## Exercise directions
Write out the entries below exactly, but only from the line containing "You are a computer-use" through the line containing "Given: Enable compare checkbox for i5-7640X", and without the pictures.

## Dataset content
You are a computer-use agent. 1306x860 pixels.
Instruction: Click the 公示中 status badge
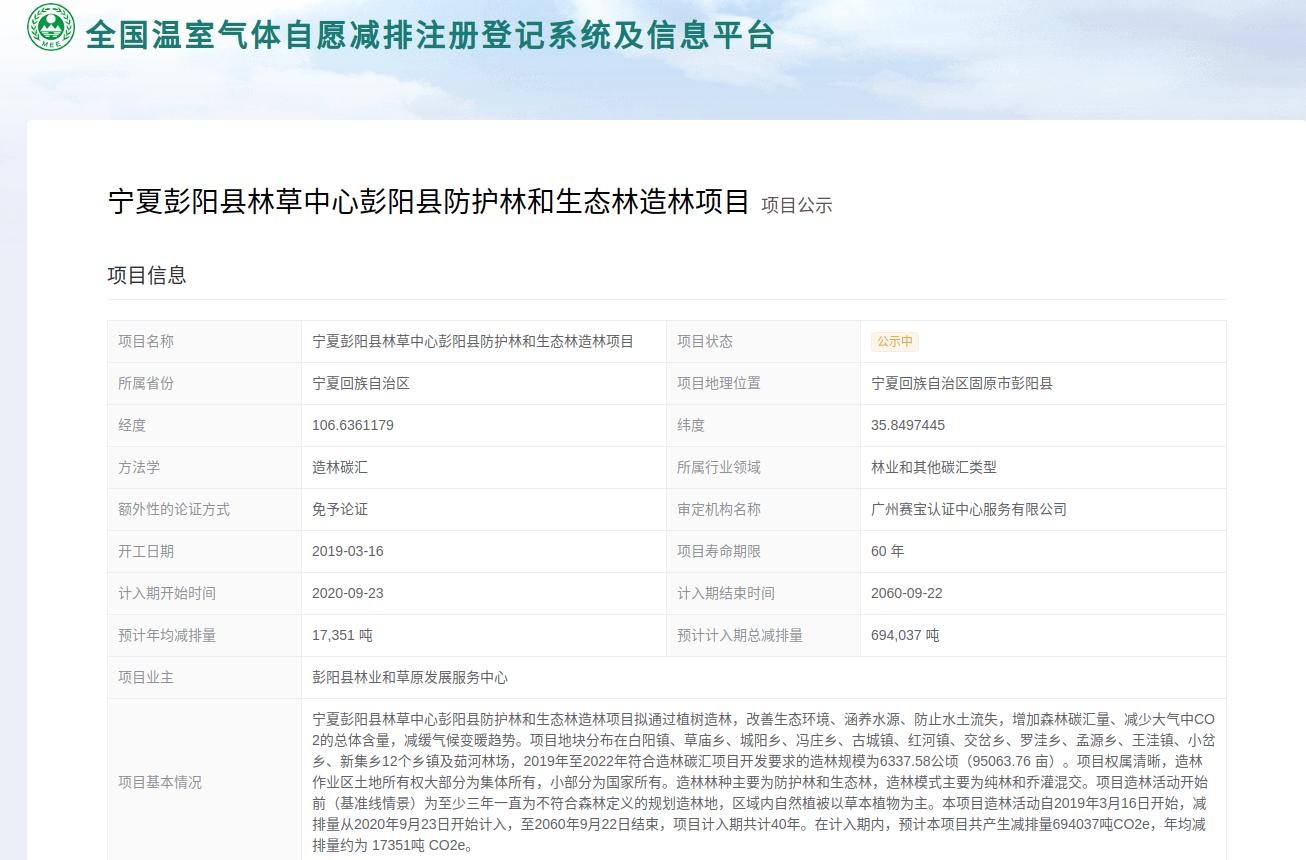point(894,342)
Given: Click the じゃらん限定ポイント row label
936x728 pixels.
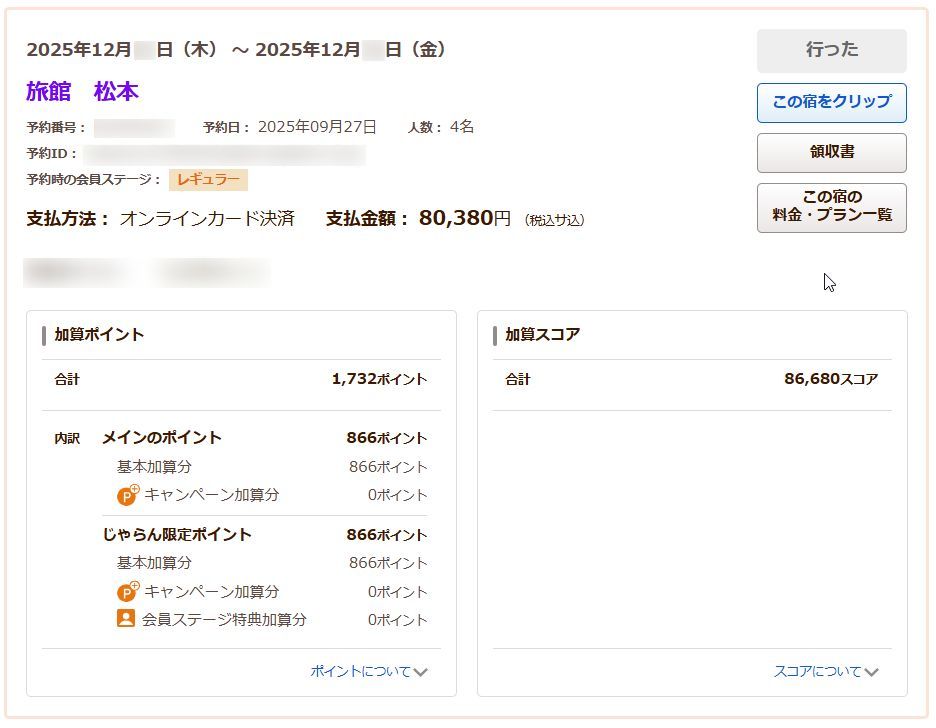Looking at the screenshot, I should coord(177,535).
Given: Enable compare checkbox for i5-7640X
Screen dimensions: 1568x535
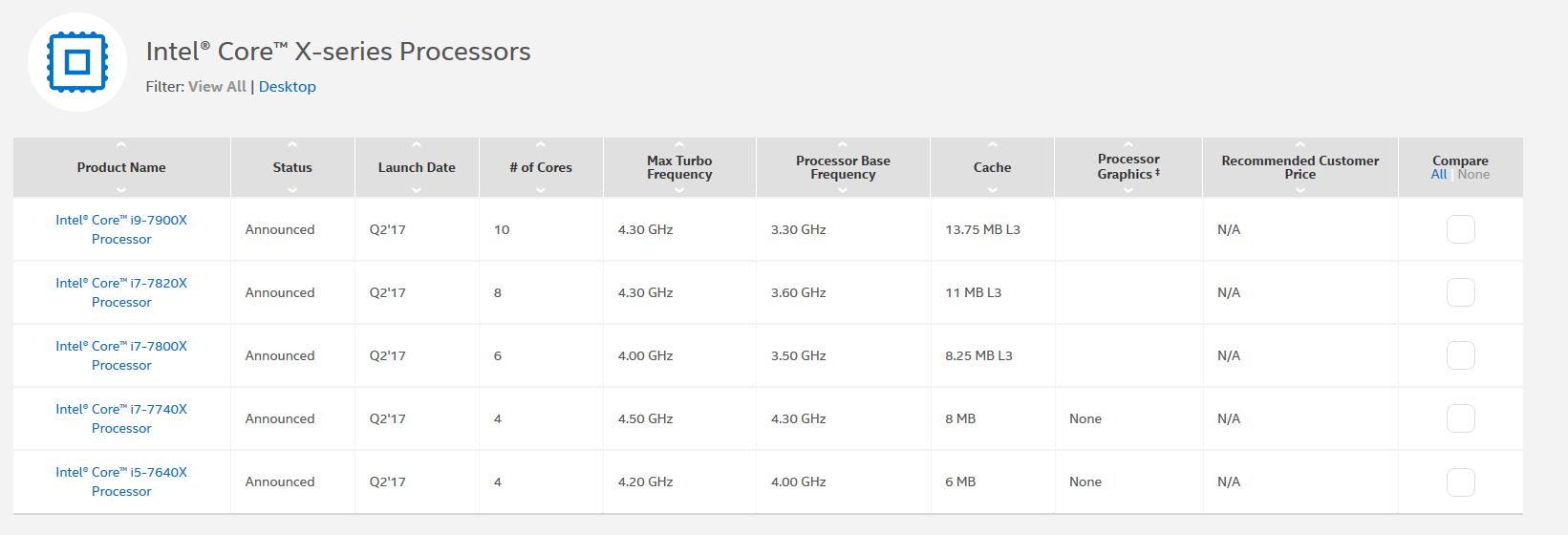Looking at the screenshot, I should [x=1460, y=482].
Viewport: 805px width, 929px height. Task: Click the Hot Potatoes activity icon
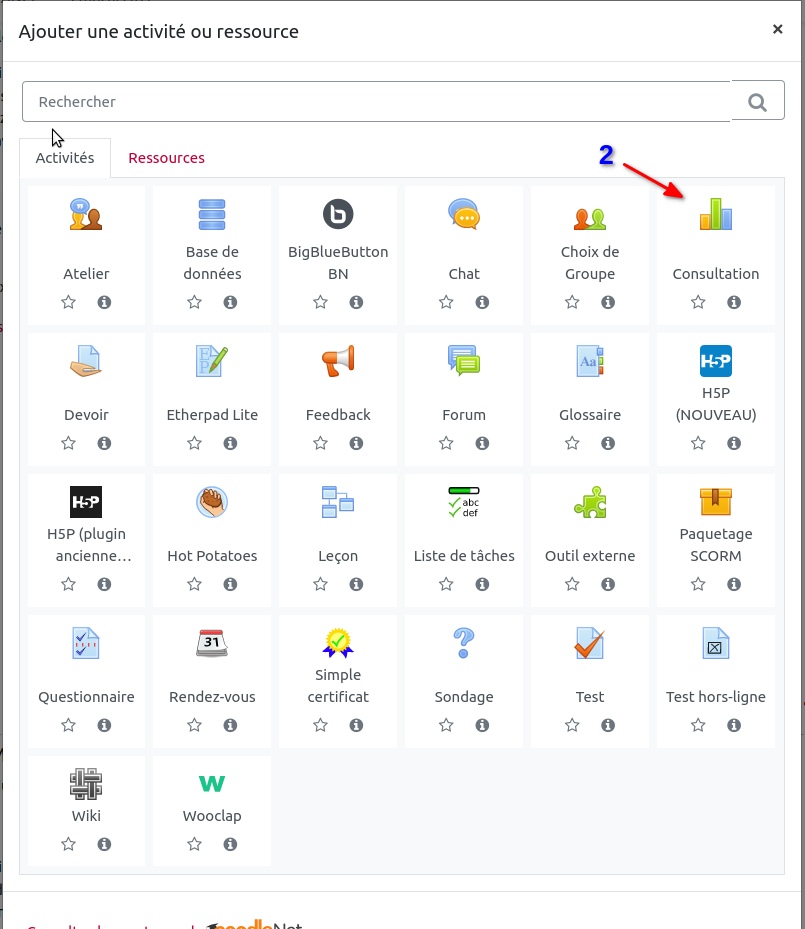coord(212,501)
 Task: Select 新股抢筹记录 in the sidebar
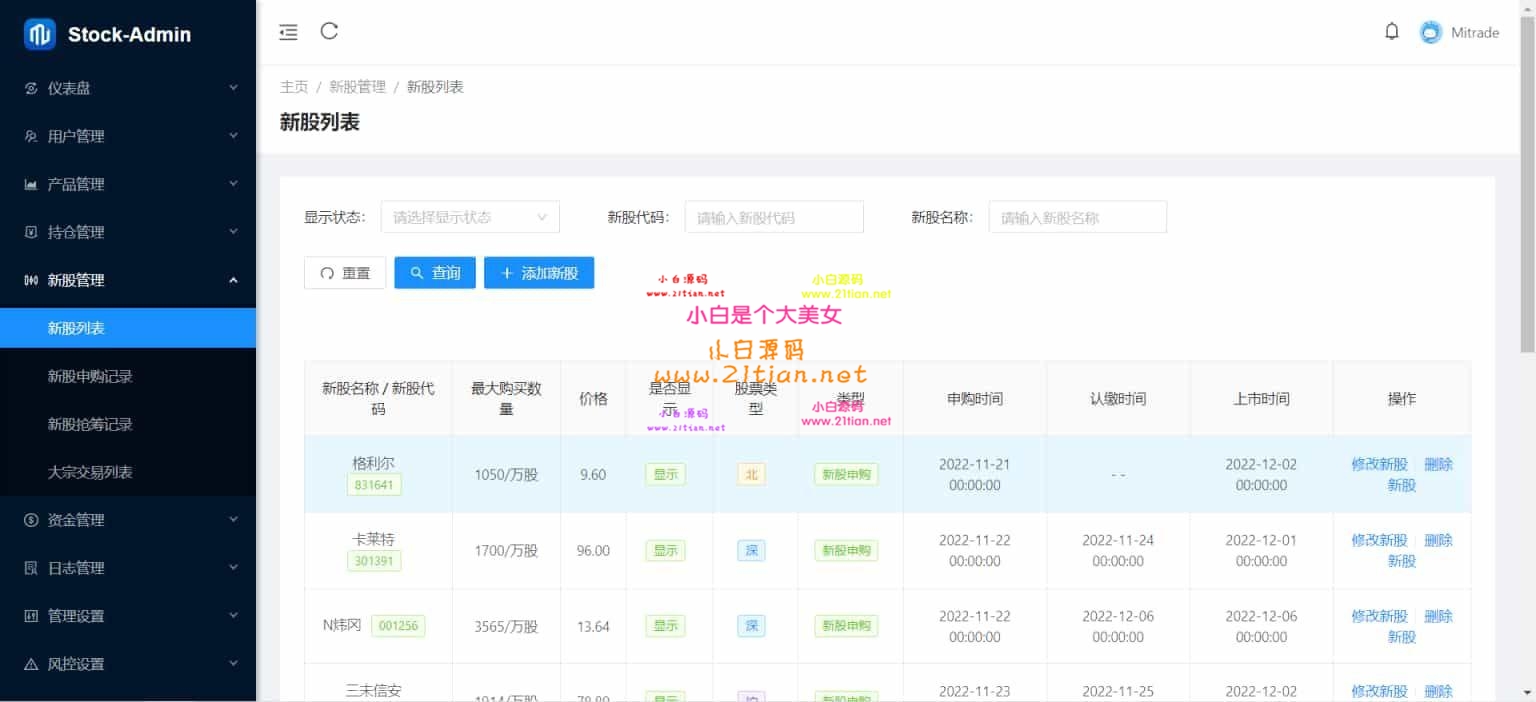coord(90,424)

---

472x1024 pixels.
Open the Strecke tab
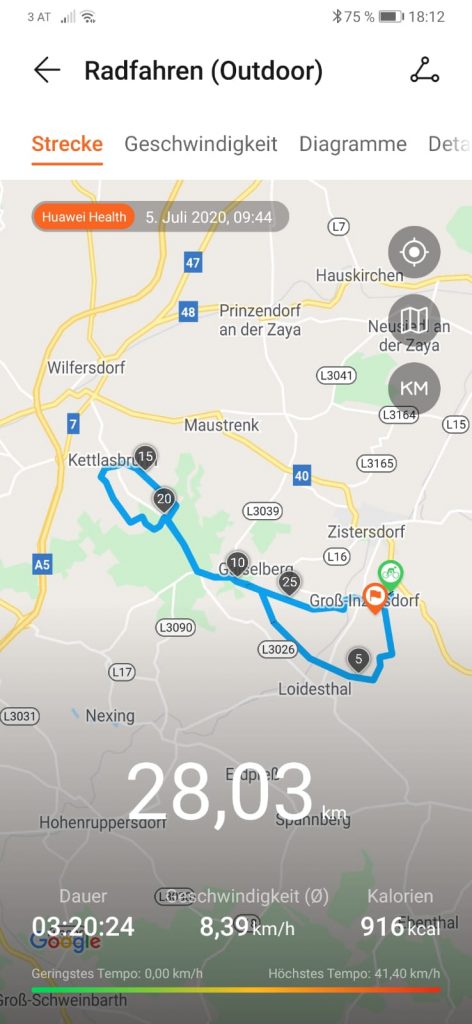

## Reply to the task
You are a computer-use agent. 1306x860 pixels.
Instruction: Click the 公示中 status badge
point(894,342)
Given: Click the じゃらん限定ポイント row label
936x728 pixels.
Looking at the screenshot, I should coord(177,535).
Given: Enable compare checkbox for i5-7640X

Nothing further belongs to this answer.